How is this collaboration and initiative going to benefit the European insurance industry? How do we benefit from it?

Everybody should benefit from it very simply because the market is global. Take Turkey as an example, they are working together with the World Bank, they are an extremely dynamic market these days and big European insurance players are certainly targeting, that market is an area of expansion because it makes sense. When you are a global player what would you prefer: to have a consistent approach throughout the market in which you are operating, or to have different frameworks? That is where the benefits come.

Obviously with solvency supervisory systems, even if they are risk-based, they are going to be different all over the world. What are the core elements that you think need to be used by all countries in order for there to be enough commonality for it to work, cross-border?

The umbrella that should cover this element is an idea of balance. With regards to the Solvency II pillars, one is in relation to governance and risk management (Pillar II), another one has to do with transparency and disclosure (Pillar III), and the other one has to do with capital requirements and the way you are also quantifying liabilities (Pillar I). They are equally important. You cannot understand the system without any of these three pillars and you cannot say that the first, second or third pillar are the fundamental ones in the whole framework because they are equally important. The first message is the balance between the three pillars; the second one has to do with the importance of transparency and the third one I would say has to do with setting up the right incentives.

What about the accounting side, is it possible to have a level playing field from a solvency perspective if insurers within all these different territories are still using national accounting systems which aren’t unified?

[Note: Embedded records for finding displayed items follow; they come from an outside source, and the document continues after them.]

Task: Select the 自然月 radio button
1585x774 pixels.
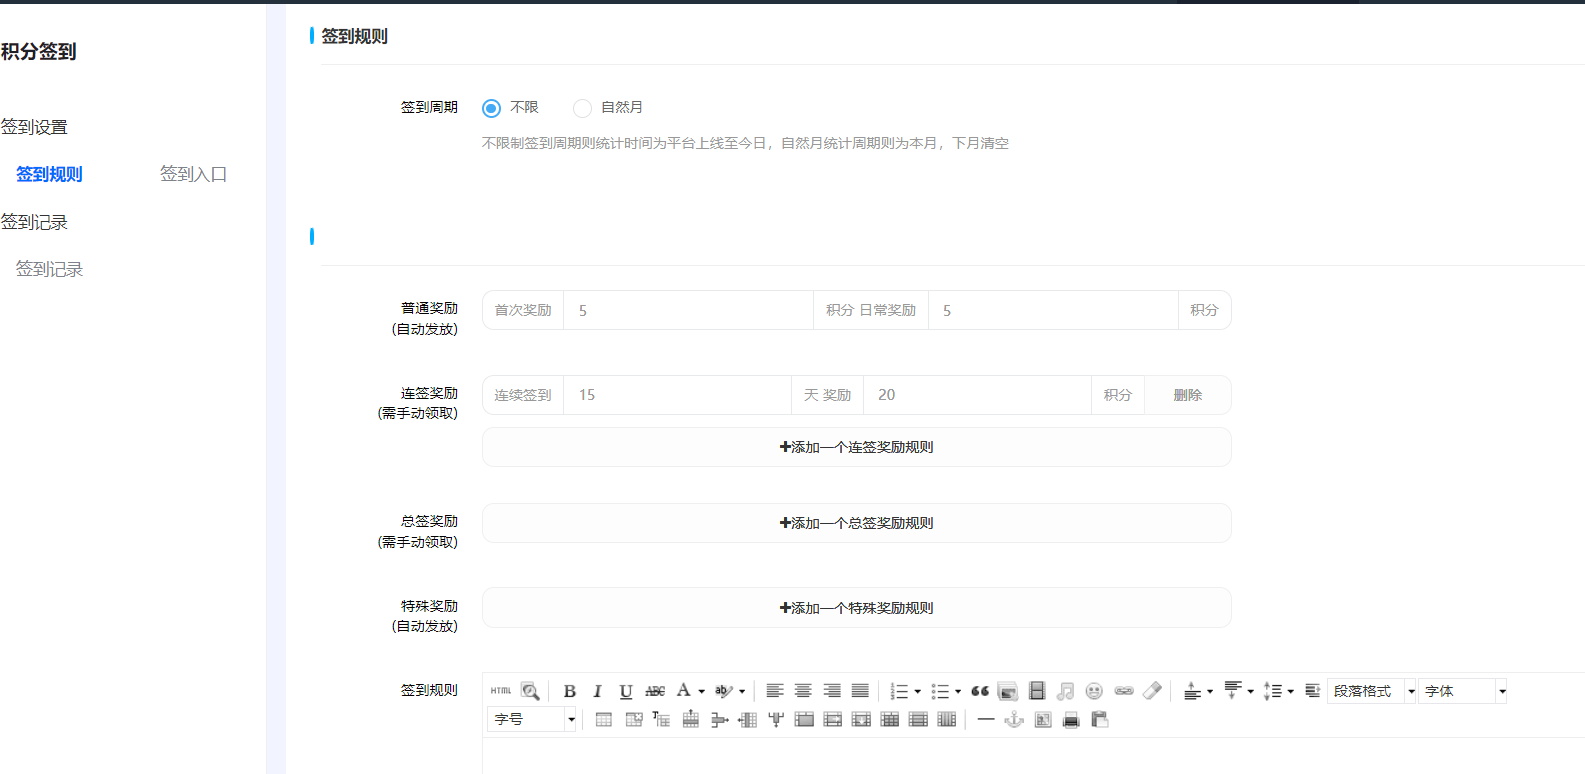Action: pos(582,108)
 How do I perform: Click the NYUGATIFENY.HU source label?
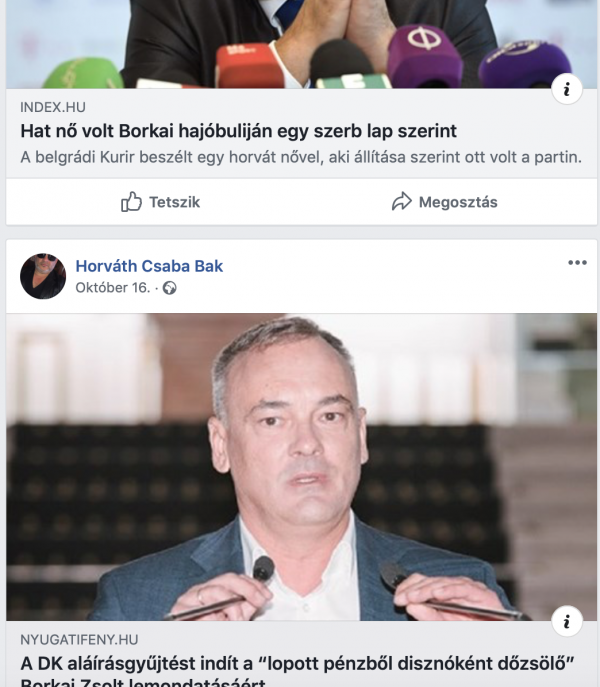(x=79, y=640)
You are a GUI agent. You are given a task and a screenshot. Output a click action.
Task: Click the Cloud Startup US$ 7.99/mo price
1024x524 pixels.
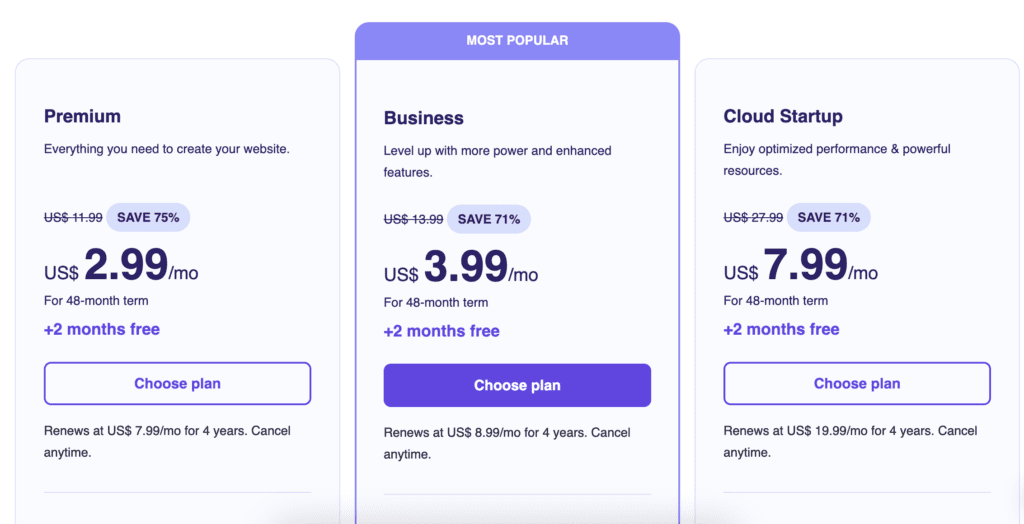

Account reporting and reporting for supervisory purposes serve a different objective so they differ from each other. But at the same time you are totally right saying, that the smaller the difference, the easier the comparability and the easier the consistent approach that we want to bring forward. When we started Solvency II, we wanted to align with IFRS4. We know what happened in terms of timing for IFRS4 and we know what happened in terms of timing for Solvency II. But we wanted to align in order to be as consistent as possible; whilst also understanding very clearly that the objective is different but the more consistent you are, the less risk of misunderstanding, the more comparability and the less burden to companies.

It is often said, in a different context, that you can have the world’s best supervisory system but if you haven’t got the resources and numbers of people and skills to implement it properly then it’s not going to work. Is that one of the major challenges that you see?

Let me use football as an analogy: with the best coach in the world, an average 3rd division team will never win the championship. We have identified this issue as one of the most important challenges that we are facing, we organise a very strong training programme to our members. I’m talking about more than 20 training initiatives for supervisors organised by EIOPA yearly and one of the elements that we have integrated in this operation on MoU with the World Bank is that programme countries through the coordination of the World Bank, will have a free of charge access to our trainings. We will reserve this year already three slots for each of the 20 training initiatives that we are doing. Next year it will go up to four. On top of that, in 2012 and also this year we organised with the Association of Latin American Supervisors a training on Pillar I related issues, it was a very complex technical actuarial training.